- TASK TO CARRY OUT
For each record below, write an exact copy.

- MATERIAL SUPPLIED
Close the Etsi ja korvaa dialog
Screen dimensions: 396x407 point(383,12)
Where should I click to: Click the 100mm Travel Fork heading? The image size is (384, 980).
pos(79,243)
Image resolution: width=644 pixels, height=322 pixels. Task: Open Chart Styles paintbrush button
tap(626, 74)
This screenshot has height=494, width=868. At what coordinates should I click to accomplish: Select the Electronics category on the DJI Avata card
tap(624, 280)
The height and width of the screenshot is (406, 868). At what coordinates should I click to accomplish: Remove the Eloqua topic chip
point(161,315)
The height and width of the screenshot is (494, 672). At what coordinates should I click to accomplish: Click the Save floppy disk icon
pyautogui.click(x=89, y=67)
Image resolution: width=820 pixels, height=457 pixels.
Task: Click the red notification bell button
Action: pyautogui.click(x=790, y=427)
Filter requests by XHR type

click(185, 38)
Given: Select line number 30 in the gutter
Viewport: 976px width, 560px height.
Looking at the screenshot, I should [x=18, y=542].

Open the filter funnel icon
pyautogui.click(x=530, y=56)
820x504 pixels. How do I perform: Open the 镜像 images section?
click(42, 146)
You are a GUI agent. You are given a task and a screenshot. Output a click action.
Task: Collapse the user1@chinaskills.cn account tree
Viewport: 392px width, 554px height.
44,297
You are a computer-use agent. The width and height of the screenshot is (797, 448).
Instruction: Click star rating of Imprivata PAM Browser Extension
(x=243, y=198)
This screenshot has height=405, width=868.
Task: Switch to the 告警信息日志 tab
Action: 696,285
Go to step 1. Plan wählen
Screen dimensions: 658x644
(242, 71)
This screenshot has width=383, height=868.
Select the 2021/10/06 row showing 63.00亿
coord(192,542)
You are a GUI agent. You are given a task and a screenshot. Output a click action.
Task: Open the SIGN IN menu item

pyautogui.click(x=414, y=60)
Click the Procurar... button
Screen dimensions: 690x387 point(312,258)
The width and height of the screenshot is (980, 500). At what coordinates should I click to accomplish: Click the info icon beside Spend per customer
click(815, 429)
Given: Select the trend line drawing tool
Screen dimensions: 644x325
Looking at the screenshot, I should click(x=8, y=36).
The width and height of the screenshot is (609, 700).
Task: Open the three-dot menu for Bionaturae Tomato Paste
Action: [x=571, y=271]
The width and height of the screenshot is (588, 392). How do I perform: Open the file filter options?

- RESULT BELOW
Close the Etsi ja korvaa dialog
Screen dimensions: 396x407 point(383,12)
Where should I click to: Click the 100mm Travel Fork heading? The image size is (384, 980).
pos(79,243)
Image resolution: width=644 pixels, height=322 pixels. Task: Open Chart Styles paintbrush button
tap(626, 74)
This screenshot has height=494, width=868. At what coordinates should I click to accomplish: Select the Electronics category on the DJI Avata card
tap(624, 280)
The height and width of the screenshot is (406, 868). At what coordinates should I click to accomplish: Remove the Eloqua topic chip
point(161,315)
The height and width of the screenshot is (494, 672). At what coordinates should I click to accomplish: Click the Save floppy disk icon
pyautogui.click(x=89, y=67)
Image resolution: width=820 pixels, height=457 pixels.
Task: Click the red notification bell button
Action: pyautogui.click(x=790, y=427)
Filter requests by XHR type

click(185, 38)
Given: Select line number 30 in the gutter
Viewport: 976px width, 560px height.
Looking at the screenshot, I should [x=18, y=542].

Open the filter funnel icon
pyautogui.click(x=530, y=56)
820x504 pixels. How do I perform: Open the 镜像 images section?
click(42, 146)
You are a GUI agent. You are given a task and a screenshot. Output a click action.
Task: Collapse the user1@chinaskills.cn account tree
Viewport: 392px width, 554px height.
44,297
You are a computer-use agent. The width and height of the screenshot is (797, 448).
Instruction: Click star rating of Imprivata PAM Browser Extension
(x=243, y=198)
This screenshot has height=405, width=868.
Task: Switch to the 告警信息日志 tab
Action: 696,285
Go to step 1. Plan wählen
Screen dimensions: 658x644
(242, 71)
This screenshot has width=383, height=868.
Select the 2021/10/06 row showing 63.00亿
coord(192,542)
You are a GUI agent. You are given a task and a screenshot. Output a click action.
Task: Open the SIGN IN menu item

pyautogui.click(x=414, y=60)
Click the Procurar... button
Screen dimensions: 690x387 point(312,258)
The width and height of the screenshot is (980, 500). At what coordinates should I click to accomplish: Click the info icon beside Spend per customer
click(815, 429)
Given: Select the trend line drawing tool
Screen dimensions: 644x325
Looking at the screenshot, I should click(x=8, y=36).
The width and height of the screenshot is (609, 700).
Task: Open the three-dot menu for Bionaturae Tomato Paste
Action: [x=571, y=271]
The width and height of the screenshot is (588, 392). How do I perform: Open the file filter options?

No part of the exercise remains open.